Through Foreshadow, a determined attacker can get into a secure area, and attack using malware disguised as a regular application. The Foreshadow bugs can create malicious applications that recognize data from other apps or a computer’s OS memory, or create a guest virtual machine (VM), which can recognize data from the VM memory or other guest VMs. IT security experts commented below.
Ken Spinner, VP of Field Engineering at Varonis:
These vulnerabilities are the latest in a long line of exploits. While the approaches change, the goal often stays the same – to grab your company’s data. To complicate matters, most companies are dealing with hybrid data stores with some of their data on-premises and some in the cloud, which creates challenges and potential risk from a security and data governance standpoint.
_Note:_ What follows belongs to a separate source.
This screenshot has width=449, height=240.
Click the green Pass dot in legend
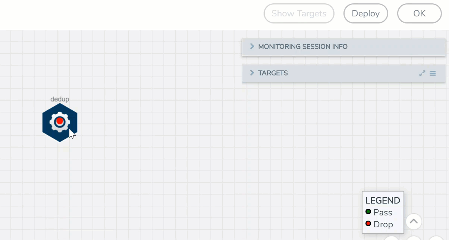pyautogui.click(x=368, y=212)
Never assume your data is safe in the cloud. If your cloud environment isn’t secure, your data won’t just be in danger of being exposed to your entire organisation – it could be accessible to hackers or even the world.”
Setu Kulkarni, VP of Corporate Strategy at WhiteHat Security:
The universal backward compatibility for the internet may also be subject to future change. Just as old versions of TLS and SSL can never be secure again, Foreshadow’s use of speculative execution has the potential capacity to break down the barriers between virtual machines – which may also impact cloud service providers and eHosting. The demand for speed of web page loading may yet prove our undoing, and the web may see an adjustment of expectations in the name of security rather than expedience.”